You see, and here's the main thing, we have a lot of people in this world, and these people need something to do. In developed countries there's a huge focus of employment and the number of jobs - America's talking a lot about it in an election leadup, and unemplyment is often mentioned as a bad sideeffect of the current European crisis (especially in Spain, where 20% of under-30s have never been employed).  

These people need money/goods to buy/trade for things, and the current best solution we have is to spend a lot of effort creating unneeded stuff, then making sure it's bought. Simply put, without any other solution, if planned obsolescence didn't exist, people wouldn't have enough stuff to do; I think it's ok as a temporary solution, but more on that in part #2.

One thing worth nothing is that not everything is designed this way - sure, consumer electronics is terrible for it, but for example there's a watchmaker with the great tagline "You never really own a Patek Philippe, you merely look after it for the next generation", and the cookware company with "Circulon, guaranteed for life". It'll be interesting to see whether more things like this start appearing.

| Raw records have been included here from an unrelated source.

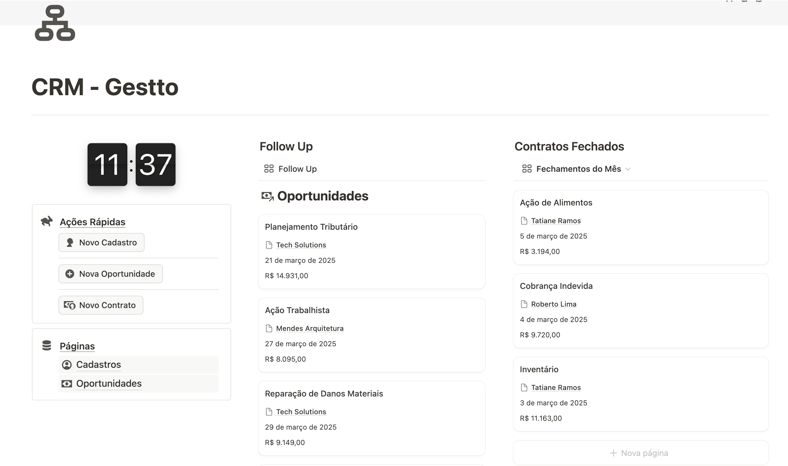Image resolution: width=788 pixels, height=466 pixels.
Task: Expand the Fechamentos do Mês view dropdown
Action: tap(628, 169)
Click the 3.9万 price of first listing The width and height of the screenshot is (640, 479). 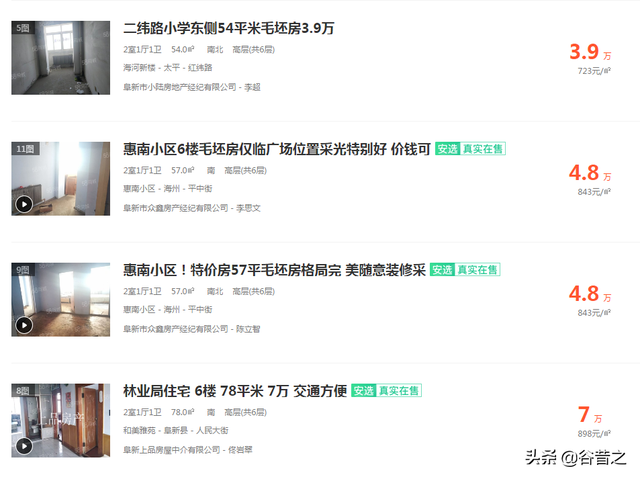pyautogui.click(x=590, y=52)
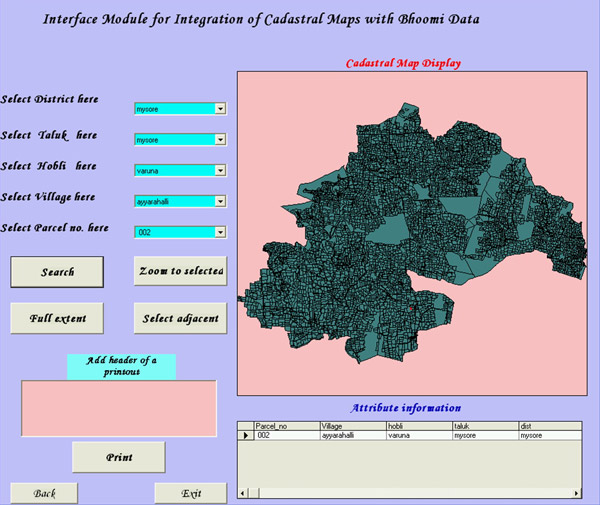The image size is (600, 505).
Task: Click the attribute table scroll left arrow
Action: tap(243, 493)
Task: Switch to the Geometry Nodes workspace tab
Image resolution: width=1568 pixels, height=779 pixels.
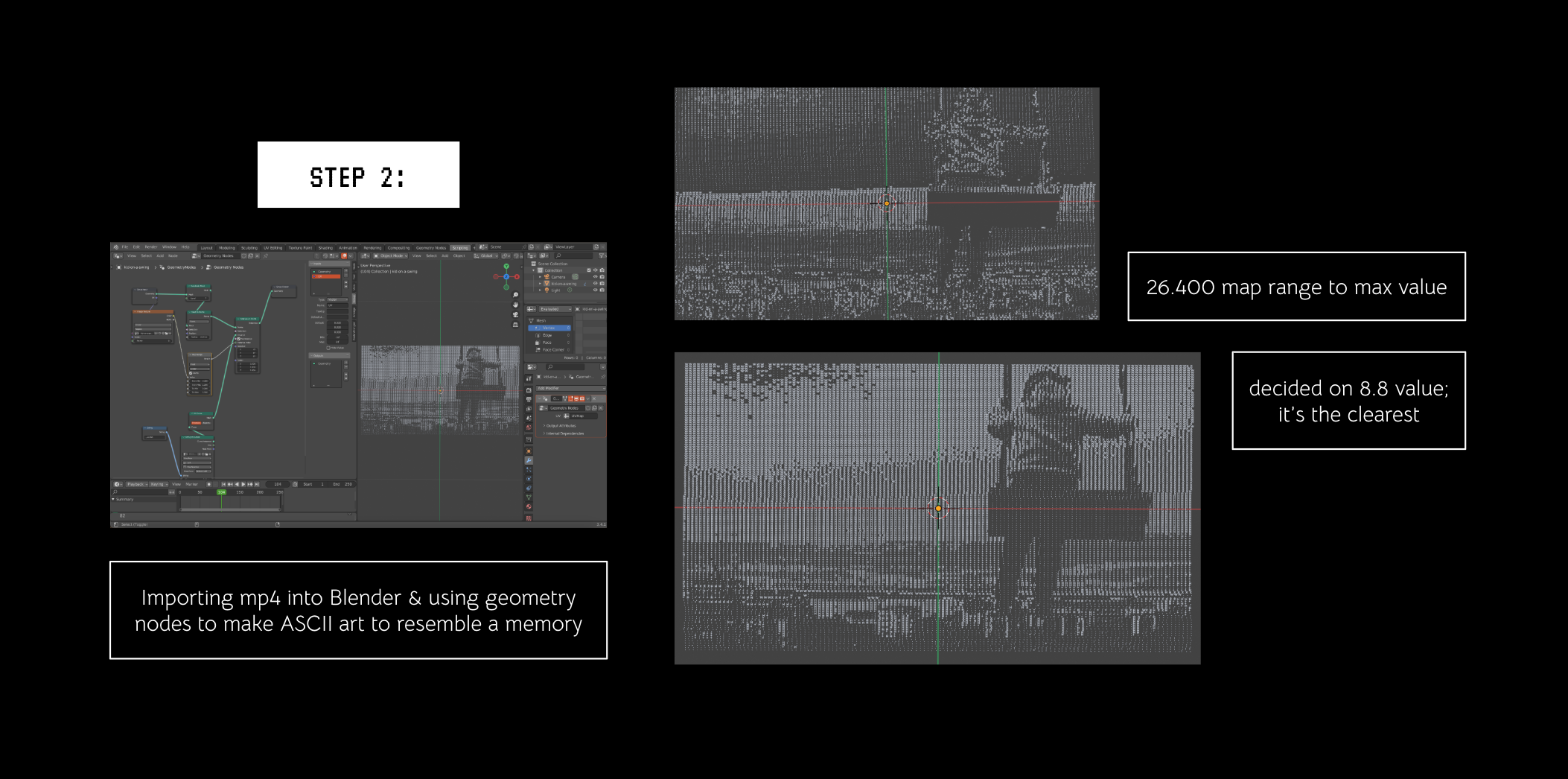Action: 430,247
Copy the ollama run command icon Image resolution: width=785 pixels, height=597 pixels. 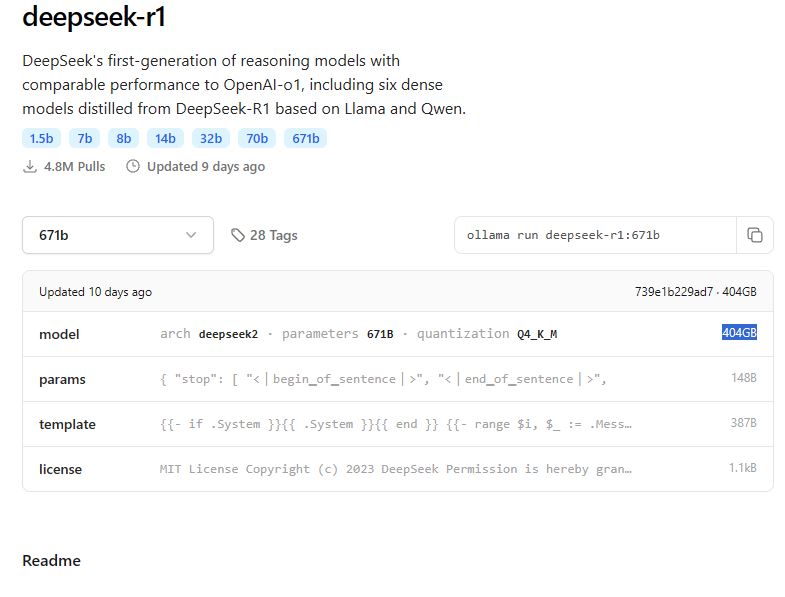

That's it for part #1, stay tuned for part #2 which'll cover where I think it's heading; plus encorporating any comments from this one - it may be delayed a bit as I'm working from California for the next two weeks however (hence watching the documentary on a plane), though that hopefully means another blog post city topic.

P.S: for posterity, it seems the entire documentary is on youtube. for those interested:
(note: goes for nearly an hour).


  1. (I'm just copying and pasting this from G+ :P)

    I first learnt about it when I was studying marketing. This was one of the things that made me think that actually, I don't think I want to build a career on selling people shit that they don't need. Let's be a geographer instead.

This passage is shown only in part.